Element lookup records
-- START --

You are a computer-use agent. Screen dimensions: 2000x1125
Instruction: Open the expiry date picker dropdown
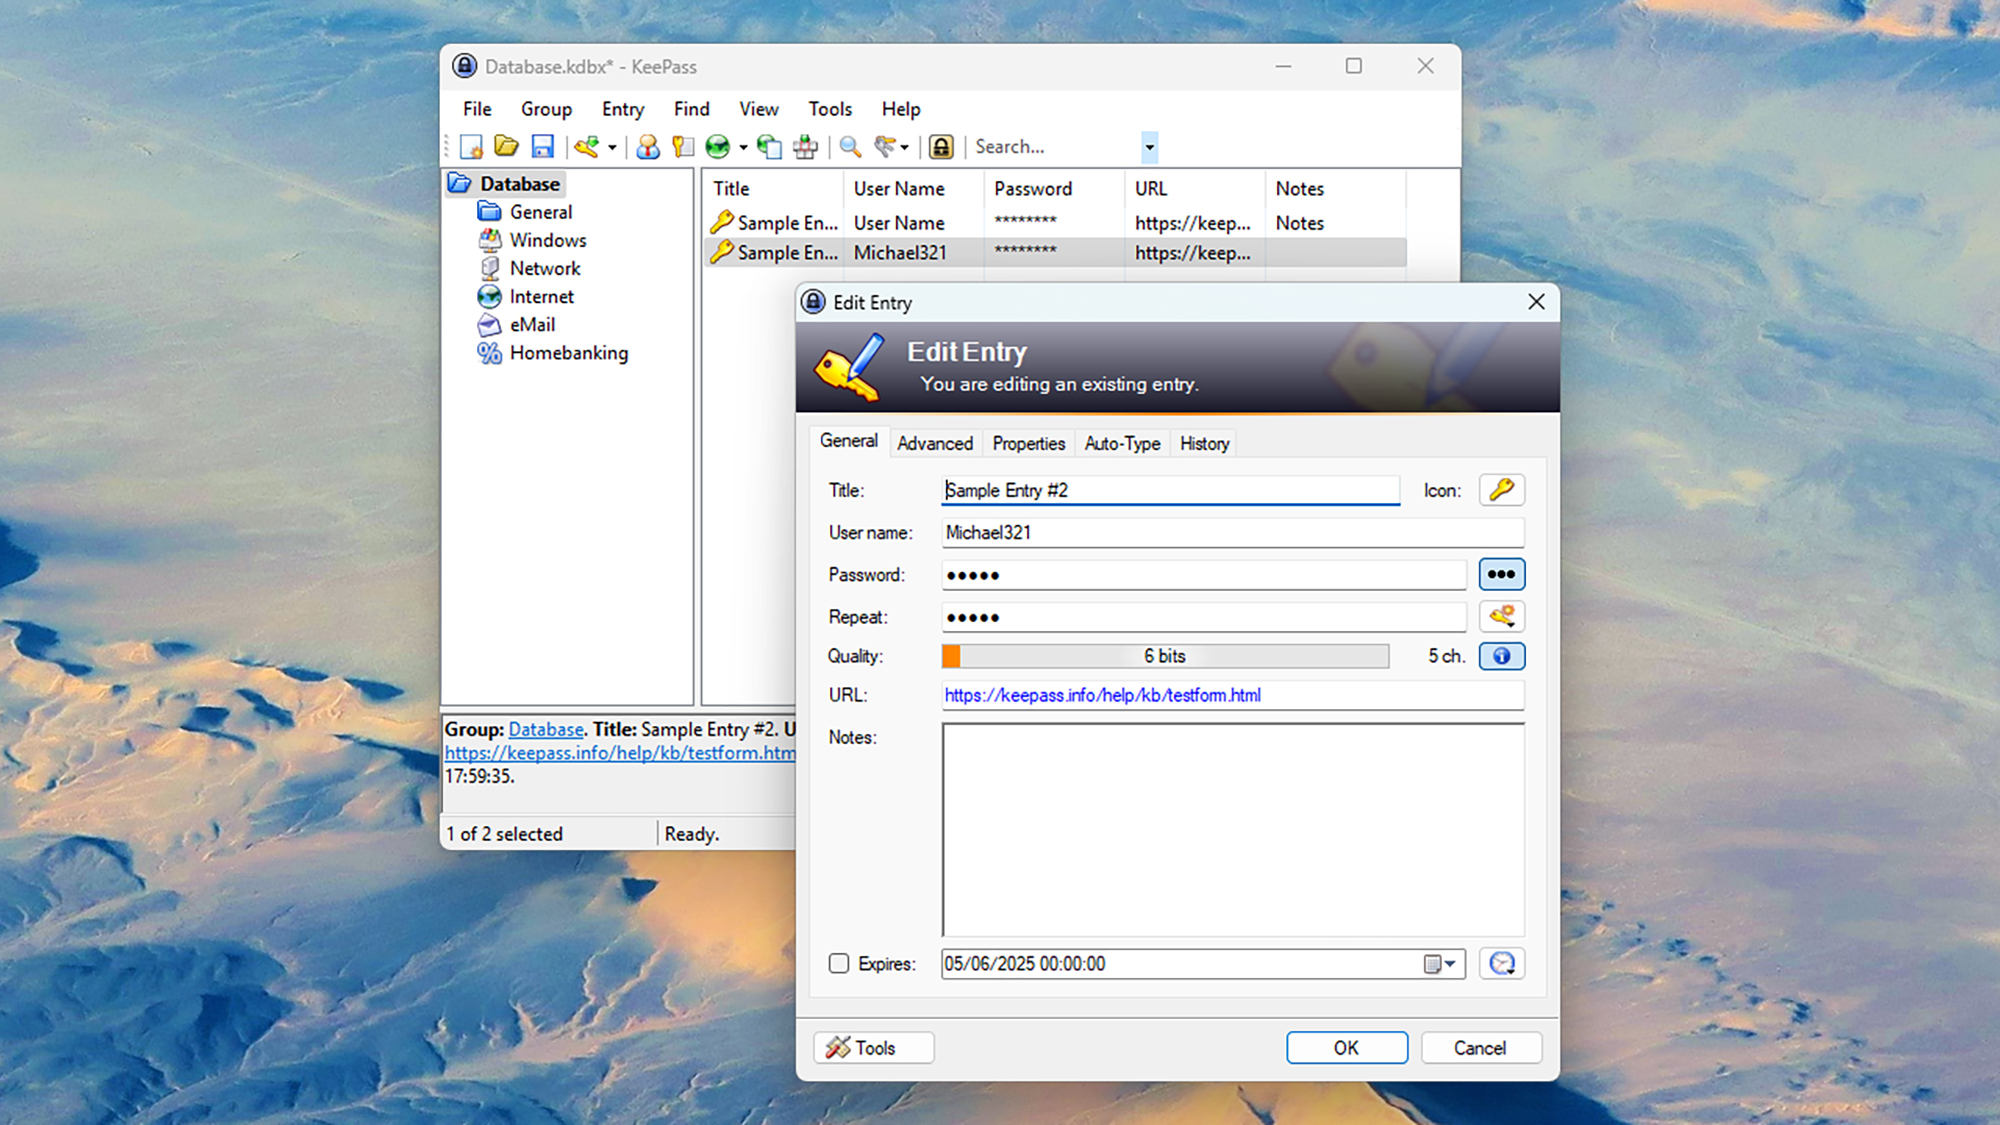pos(1440,963)
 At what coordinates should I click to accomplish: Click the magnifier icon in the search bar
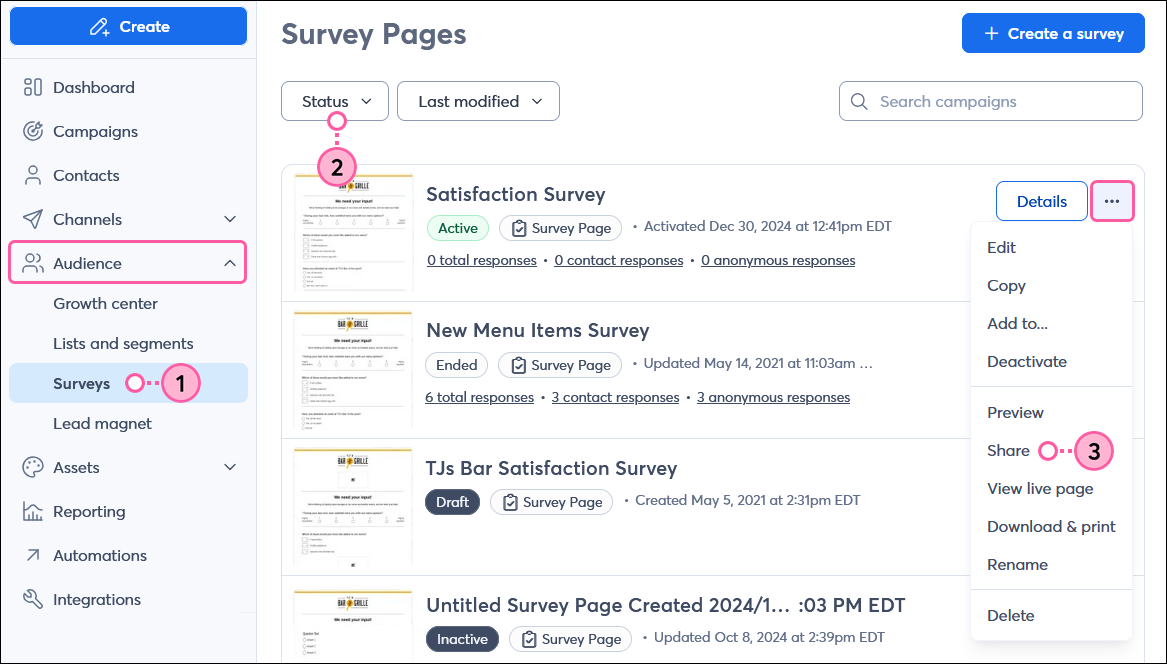[x=859, y=101]
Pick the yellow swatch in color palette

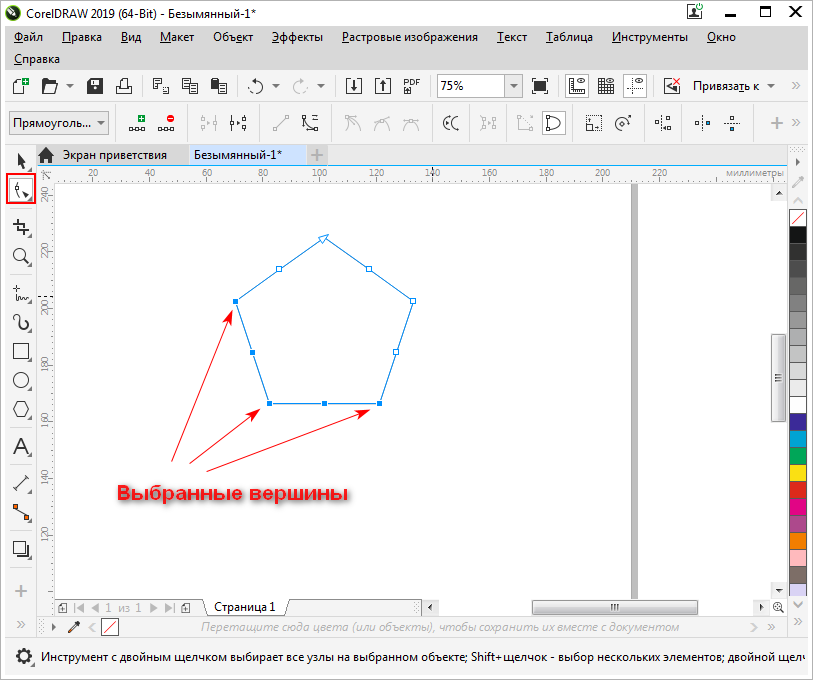797,472
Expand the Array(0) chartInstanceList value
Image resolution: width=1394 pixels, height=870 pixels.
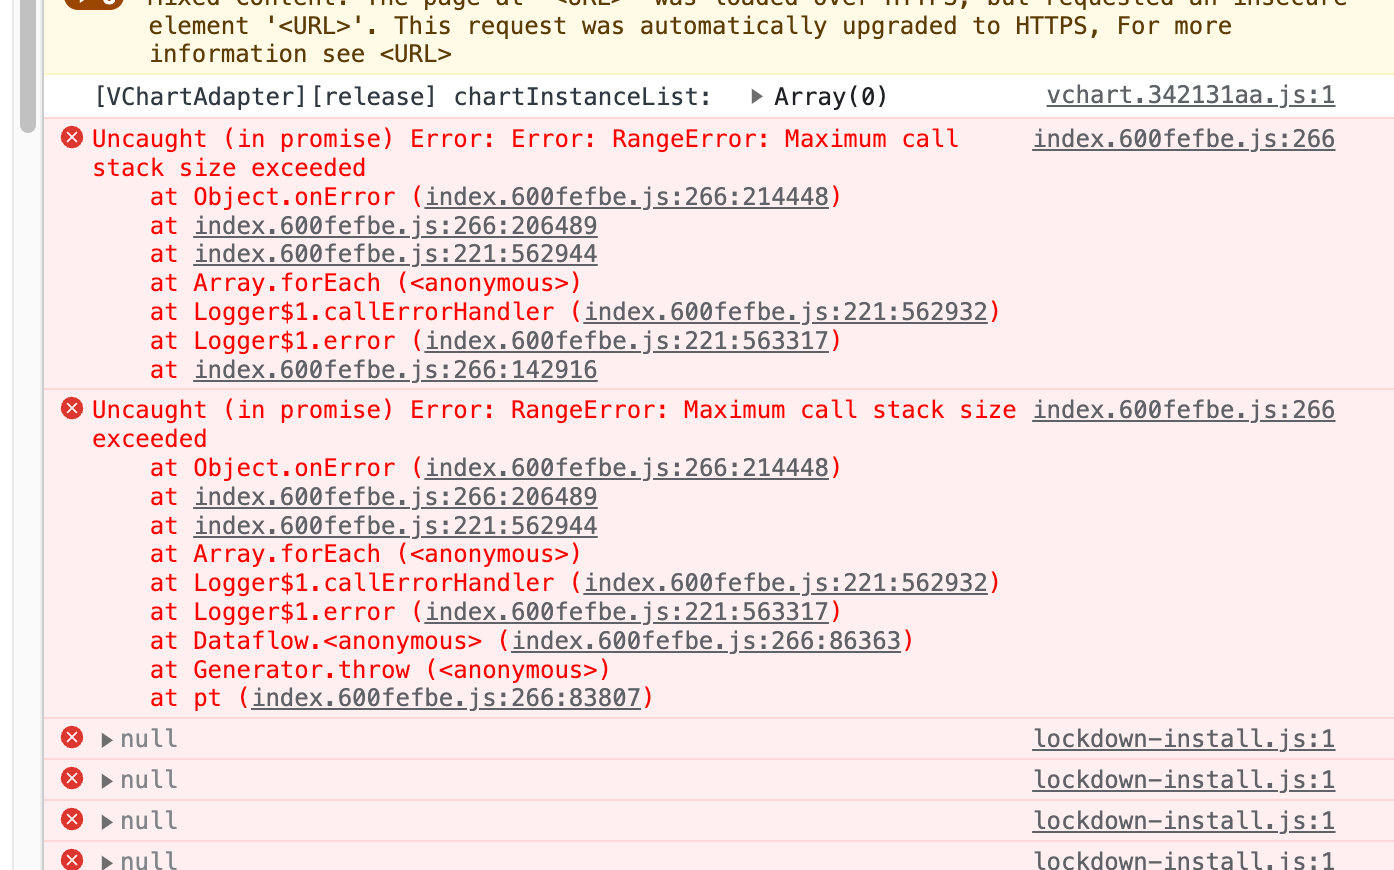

-- END --

Exercise instructions
Scale the rows above by writing out every line again, requests included, with each coordinate in the answers multiplied by 2.5 and rounded to a whole number (halves round up). Keep all numbers in the requests unchanged, and leave the pictures out.

Output for this task
You are a computer-use agent. Screen dimensions: 2000x1125
Instruction: Open the expiry date picker dropdown
pos(3600,2408)
 At what coordinates should I click to accomplish: Click the magnifier icon in the search bar
[x=2148, y=253]
Pick the yellow swatch in color palette

1993,1180
Expand the Array(0) chartInstanceList value
Image resolution: width=1394 pixels, height=870 pixels.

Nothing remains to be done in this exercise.